Similarly, on some routes within California, those close-in fares decreased between
25 percent and 30 percent. "While we believe these prices are not
sustainable, they are nonetheless continuing into the fourth quarter,"
Tilden said.
Alaska's passenger revenue was $1.8 billion in the quarter,
up 6 percent compared with Alaska and Virgin's combined revenues from the third
quarter of 2016. Traffic rose 6.9 percent, and capacity increased 7.2 percent,
contributing to a 0.3 percentage point drop in load factor to 85.4 percent.
Alaska reported a pre-tax income of $427 million for the
quarter, down 12 percent from the two carriers' combined income a year prior.

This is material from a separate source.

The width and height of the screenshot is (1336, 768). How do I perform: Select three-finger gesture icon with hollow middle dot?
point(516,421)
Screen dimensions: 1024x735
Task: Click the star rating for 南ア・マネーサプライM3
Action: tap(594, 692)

Operating expenses rose 10 percent. CFO Brandon Pedersen
noted fuel costs increased $70 million and non-fuel costs rose $97 million,
including $6 million in costs from operational disruptions. Costs are expected
to continue to rise in the fourth quarter, he said, in what traditionally has
been a strong area for Alaska. "The company has a history of aggressive
cost management, which is now being questioned," according to a research
note from Cowen & Co. "Since closing the Virgin America merger, the
cost outlook has been less than stellar. Once the bulk of the integration is
done, we expect the company to get back to aggressive cost management and drive
higher productivity, which we believe is a pillar of Alaska's historical
success."
In terms of the merger, Alaska and Virgin in the third
quarter completed reciprocity between the two carriers' frequent-flyer
programs, co-located stations at 11 of 24 airports and launched technology that
enables gate agents to switch between Alaska's and Virgin's check-in and
boarding applications, Tilden said. In January, the carriers will move to
single systems for payroll, HR and finance; will fully integrate their loyalty
programs; and will obtain a single operating certificate, he said. "By the
middle of next year, our most critical integration milestones will be behind
us," Tilden said.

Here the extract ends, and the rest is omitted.